* **Study questions**:
1 > Answer these questions from the article on the Mexico City AIDS conference:
(a) Which organization is Jaime Sepulveda now with?
(b) What treatment goal was reached at the end of 2007?
(c) About what percentage of HIV-positive pregnant women were enrolled in a PMTCT program last year?
2 > Repeat word for word the stretch of the article on the Mexico City AIDS conference from "Citing the results" through "the challenges ahead.".
3 > Proceed with the article on the Mexico City AIDS conference, picking up after its final sentence.

::: Excerpt provided

The first major session of the XVII International AIDS Conference in Mexico City, held on Monday morning, August 4, provided an assessment of recent advancements and challenges toward the scale up of HIV treatment and prevention programs, along with calls for greater leadership and an urgent youth HIV/AIDS agenda.

Building on Progress to Date

Jaime Sepulveda, MD, founder of Mexico’s National AIDS Council, who is now with the Bill & Melinda Gates Foundation, noted that resources for AIDS are at all-time highs, including substantially increased funding for the Global Fund and the U.S. President’s Emergency Plan for AIDS Relief (PEPFAR).

According to Sepulveda, reaching the goal of 3 million people in low- and middle-income countries on treatment at the end of 2007 was a critical step forward, but he says that the world has only scratched the surface of possibilities in responding to the epidemic.

Greater resources, more effectively spent and targeted where they can have the greatest effect, would have a dramatic impact on the epidemic’s course. Highlighting the fact that more people became infected with HIV last year than began treatment, Sepulveda called for radically increased investments in prevention research, evaluation and delivery of services, as well as accelerated research on promising prevention methods, including a vaccine.

In conclusion, he reiterated that political leadership from all countries and accountability at all levels are essential to stop the epidemic.
 
Leadership Key to Success 

Citing the results in both treatment and prevention scale up in countries with sustained leadership, such as Rwanda and Tanzania, Alex Coutinho, MD, of the Infectious Disease Institute of Makerere University in Kampala, Uganda, made a passionate call for greater leadership as a path toward meeting the challenges ahead.

In looking at progress to date, Coutinho first highlighted the effectiveness of mother-to-child transmission (PMTCT) programs for pregnant women. Approximately 33 percent of HIV-positive pregnant women were enrolled in a PMTCT program last year, which include the provision of HIV drug treatment to help prevent transmission of the virus during pregnancy and delivery. In 2004, Coutinho said, only 10 percent of women had access to such programs.

::::::
::: Data extracts

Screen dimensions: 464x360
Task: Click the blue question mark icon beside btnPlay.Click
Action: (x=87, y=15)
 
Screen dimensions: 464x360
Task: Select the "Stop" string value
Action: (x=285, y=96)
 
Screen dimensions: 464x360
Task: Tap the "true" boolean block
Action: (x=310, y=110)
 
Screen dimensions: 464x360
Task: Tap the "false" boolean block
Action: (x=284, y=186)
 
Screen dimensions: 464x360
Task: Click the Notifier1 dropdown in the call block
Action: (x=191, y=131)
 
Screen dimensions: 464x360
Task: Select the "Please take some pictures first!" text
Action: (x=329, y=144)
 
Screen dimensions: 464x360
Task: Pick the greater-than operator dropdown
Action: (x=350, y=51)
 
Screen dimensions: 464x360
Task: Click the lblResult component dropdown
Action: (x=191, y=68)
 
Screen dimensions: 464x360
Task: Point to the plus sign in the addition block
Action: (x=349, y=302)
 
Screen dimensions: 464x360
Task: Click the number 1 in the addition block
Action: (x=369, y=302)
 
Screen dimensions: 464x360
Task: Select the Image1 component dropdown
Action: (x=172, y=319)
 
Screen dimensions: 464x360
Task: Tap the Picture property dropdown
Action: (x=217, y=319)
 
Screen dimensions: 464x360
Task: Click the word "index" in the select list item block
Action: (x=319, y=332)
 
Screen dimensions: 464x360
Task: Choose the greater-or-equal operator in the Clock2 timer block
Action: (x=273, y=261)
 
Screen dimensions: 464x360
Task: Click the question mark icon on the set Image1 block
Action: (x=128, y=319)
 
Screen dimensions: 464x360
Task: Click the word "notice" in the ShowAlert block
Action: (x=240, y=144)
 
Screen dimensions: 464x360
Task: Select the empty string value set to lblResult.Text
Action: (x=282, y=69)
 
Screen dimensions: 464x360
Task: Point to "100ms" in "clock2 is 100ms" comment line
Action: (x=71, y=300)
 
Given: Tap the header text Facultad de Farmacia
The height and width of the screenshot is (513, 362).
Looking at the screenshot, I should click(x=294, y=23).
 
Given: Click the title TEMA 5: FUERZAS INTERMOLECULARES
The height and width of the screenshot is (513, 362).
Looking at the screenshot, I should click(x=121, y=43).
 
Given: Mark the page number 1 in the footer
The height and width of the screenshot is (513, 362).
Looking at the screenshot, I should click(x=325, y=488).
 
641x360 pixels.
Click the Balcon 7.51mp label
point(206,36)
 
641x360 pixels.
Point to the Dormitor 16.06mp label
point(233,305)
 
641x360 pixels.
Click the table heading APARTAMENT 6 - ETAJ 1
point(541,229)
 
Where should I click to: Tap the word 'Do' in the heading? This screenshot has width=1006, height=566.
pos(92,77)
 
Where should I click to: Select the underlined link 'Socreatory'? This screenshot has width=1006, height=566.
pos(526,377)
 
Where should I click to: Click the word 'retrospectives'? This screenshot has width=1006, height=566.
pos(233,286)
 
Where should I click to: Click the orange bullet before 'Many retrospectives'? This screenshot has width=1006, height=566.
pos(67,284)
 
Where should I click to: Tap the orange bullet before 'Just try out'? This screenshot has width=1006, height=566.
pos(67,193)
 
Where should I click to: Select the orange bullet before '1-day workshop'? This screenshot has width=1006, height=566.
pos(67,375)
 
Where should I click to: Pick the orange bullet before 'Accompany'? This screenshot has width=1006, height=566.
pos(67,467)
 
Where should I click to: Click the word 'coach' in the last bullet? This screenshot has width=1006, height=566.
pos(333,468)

::::::

* **Replies**:
1 >
(a) The Bill & Melinda Gates Foundation.
(b) 3 million people in low- and middle-income countries on treatment.
(c) Approximately 33 percent.

2 >
Citing the results in both treatment and prevention scale up in countries with sustained leadership, such as Rwanda and Tanzania, Alex Coutinho, MD, of the Infectious Disease Institute of Makerere University in Kampala, Uganda, made a passionate call for greater leadership as a path toward meeting the challenges ahead.

3 >
Children also continue to benefit from the scale-up of treatment access initiatives. In 2005, only 75,000 children in low-income countries had access to antiretroviral therapy. Last year, approximately 200,000 children were receiving life-saving HIV treatment.

In contrast, he noted that most countries will not achieve universal access by 2010 and that the majority of people living with HIV are still unaware of their HIV status. In his call to action, Coutinho urged greater investment in prevention; financial resources flexible enough to support health systems; and systems that access rural and other hard-to-reach areas and fully embrace people living with HIV/AIDS as partners.

Coutinho also urged outreach to and support of marginalized and at-risk communities, as well as the greater involvement of people living with HIV as a catalyst for change.
 
Inclusion of Youth Essential 

Elisabet Fadul of the Dominican Network for Youth Rights in the Dominican Republic outlined a broad and urgent youth HIV/AIDS agenda, calling for comprehensive rights- and evidence-based plans to provide access for young people.

Highlighting the 40 percent of new infections worldwide among young people between ages 15 and 24, Fadul noted that HIV prevention and treatment programs are failing to effectively reach young people, with the most vulnerable and marginalized being stigmatized, criminalized or forgotten by many of these programs.
 
To reverse this course, she called for actions and policies that engage youth, especially young people living with HIV/AIDS, as respected partners in developing and implementing programs that forthrightly address their needs and diversity.